La question de la semaine : en assemblée générale, un copropriétaire peut-il voter seul sans son conjoint ?
Assemblée générale de copropriété : comment se déroule un vote ?
De manière globale, les acquéreurs – et en particulier les plus proactifs au sein de la communauté de leur ensemble immobilier – apprécient assister aux assemblées générales (AG) annuelles de copropriétaires organisées et pilotées par leur syndic de copropriété, afin de participer à la prise de décisions (administratives, structurelles, tarifaires, …) qui va concerner leur lot.
Tous les choix actés au profit d’une résidence immobilière ou d’un immeuble sont soumis à un vote, ouvert à l’intégralité des copropriétaires.
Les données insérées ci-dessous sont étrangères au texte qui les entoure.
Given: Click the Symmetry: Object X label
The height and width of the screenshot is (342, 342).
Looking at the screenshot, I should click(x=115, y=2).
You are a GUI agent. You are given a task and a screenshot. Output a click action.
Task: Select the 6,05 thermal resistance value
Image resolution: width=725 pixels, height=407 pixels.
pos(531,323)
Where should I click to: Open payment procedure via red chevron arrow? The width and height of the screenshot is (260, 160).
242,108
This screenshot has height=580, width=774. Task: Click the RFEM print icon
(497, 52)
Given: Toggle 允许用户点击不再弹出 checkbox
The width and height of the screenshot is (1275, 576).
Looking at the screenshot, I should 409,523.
Si certains ne sont pas en capacité de se rendre à l’AG lors de sa tenue, ils peuvent donner leur pouvoir à un de leur voisin présent pour que leur voix soit entendue et enregistrée. On dit alors qu’ils sont représentés.
Les règles encadrant les votes divergent en fonction des sujets introduits à l’ordre du jour. Les décisions peuvent être statuées à la majorité absolue (moitié des voix + 1 auprès de l’ensemble des copropriétaires dont les présents, les représentés et les absents), à la majorité simple (majorité des voix auprès des copropriétaires présents ou représentés), à la double-majorité (2/3 des voix) ou à l’unanimité (ensemble des voix des copropriétaires présents ou représentés).
Voici comment sont validés les choix lors d’une assemblée générale de copropriété selon les questions soulevées :
- Détermination ou révocation du syndic : majorité absolue.
- Adaptation du règlement de copropriété aux évolutions réglementaires et législatives : majorité simple.
- Modification du règlement de copropriété se rapportant aux parties communes (administration, jouissance, usage) : double majorité.
- Modification du règlement de copropriété : unanimité.
- Remaniement de la répartition des charges en adéquation avec un changement d’usage d’une partie privative : majorité absolue.
- Individualisation des contrats collectifs de fourniture d’énergie (eau, gaz, électricité) : majorité absolue.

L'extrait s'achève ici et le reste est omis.